Question
For December 31, 20X1, the Balance sheet of Jerry Corporation was as follows: Current assets Liabilities Cash 250,000 Accounts payable 1,200,000 Accounts receivable 1,142,000 Notes
For December 31, 20X1, the Balance sheet of Jerry Corporation was as follows:
Current assets |
Liabilities | ||
Cash | 250,000 | Accounts payable | 1,200,000 |
Accounts receivable | 1,142,000 | Notes payable | 1,000,000 |
Inventory | 1,582,000 | Bonds payable | 3,069,000 |
Prepaid expenses | 170,000 | ||
Fixed assets | Stockholders Equity | ||
PPE (Gross) | 15,500,000 | Preferred stock | 1,500,000 |
Less: accumulated depreciation | 4,875,000 | Common stock | 3,000,000 |
Net PPE | 10,625,000 | Paid-in capital | 1,000,000 |
Retained earnings | 3,000,000 | ||
Total Assets | 13,769,000 | Total liabilities and stockholdersequity | 13,769,000 |
Sales for 20X2 were 14,000,000, and the COGS was 55% of sales. Administrative and selling expenses were 110,000. Depreciation expense was 10% of PPE (Gross) at the beginning of the year. Interest rates are 8% and 3% for the notes payable and bonds payable, respectively. The tax rate is 20%.

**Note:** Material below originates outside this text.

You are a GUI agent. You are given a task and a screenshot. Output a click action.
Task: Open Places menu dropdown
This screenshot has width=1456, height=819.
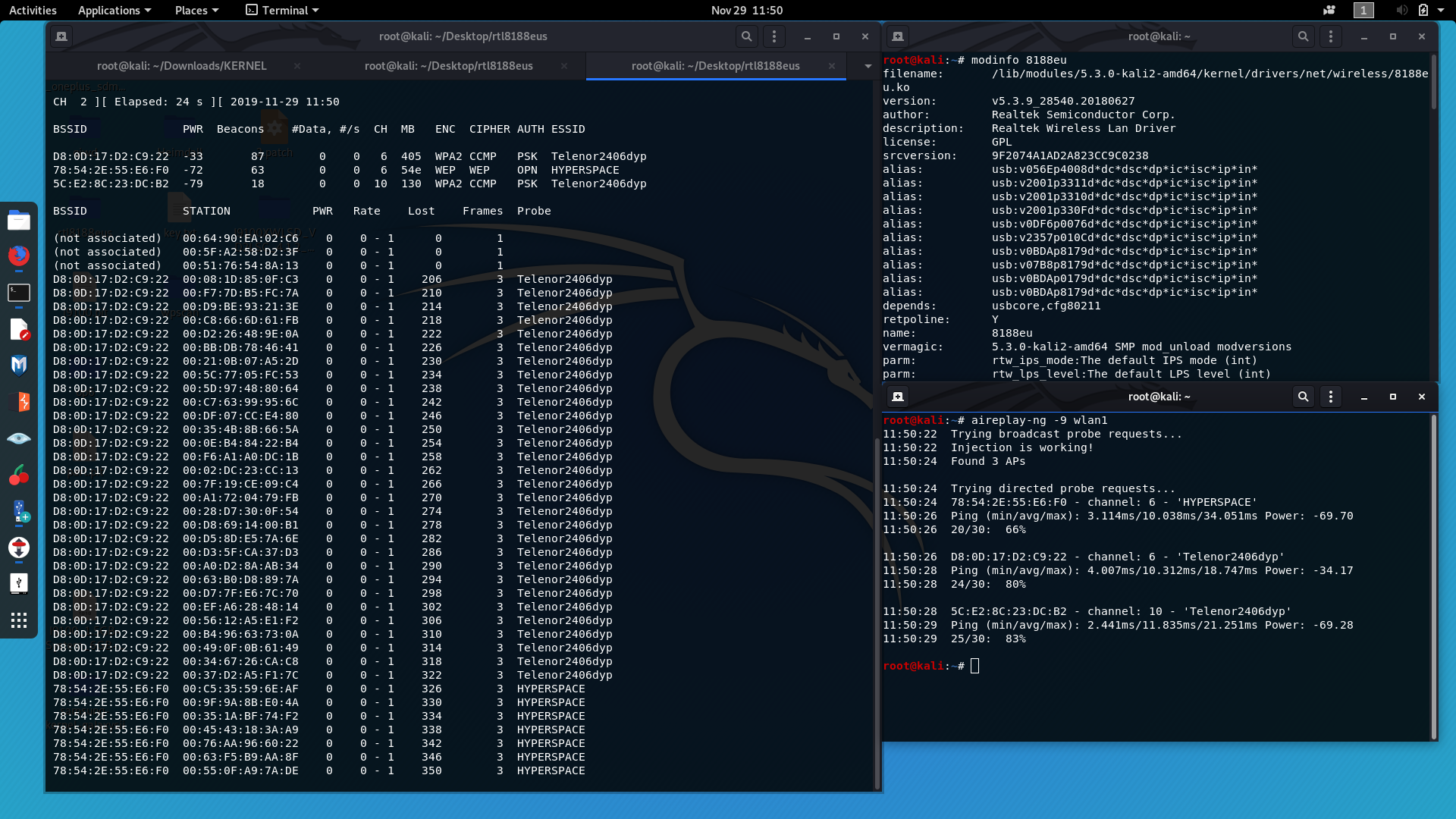point(196,10)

$120,000 in preferred stock dividends were paid, and $275,000 in dividends were paid to common stockholders. There were 25,000 shares of common stock outstanding.
During 20X2, the prepaid expenses balance is unchanged. Accounts receivable and inventory increased by 15%. A new machine was purchased on December 31, 30X2 at a cost of $1,500,000.
Accounts payable increased by 25 percent. Notes payable increased by $650,000 and bonds payable decreased by $750,000, both at the end of the year. The preferred stock, common stock, and paid-in capital in excess of par accounts did not change.
1. Prepare an income statement for 20X2.
2. Prepare a statement of retained earnings for 20X2.
3. Prepare a balance sheet as of December, 20X2.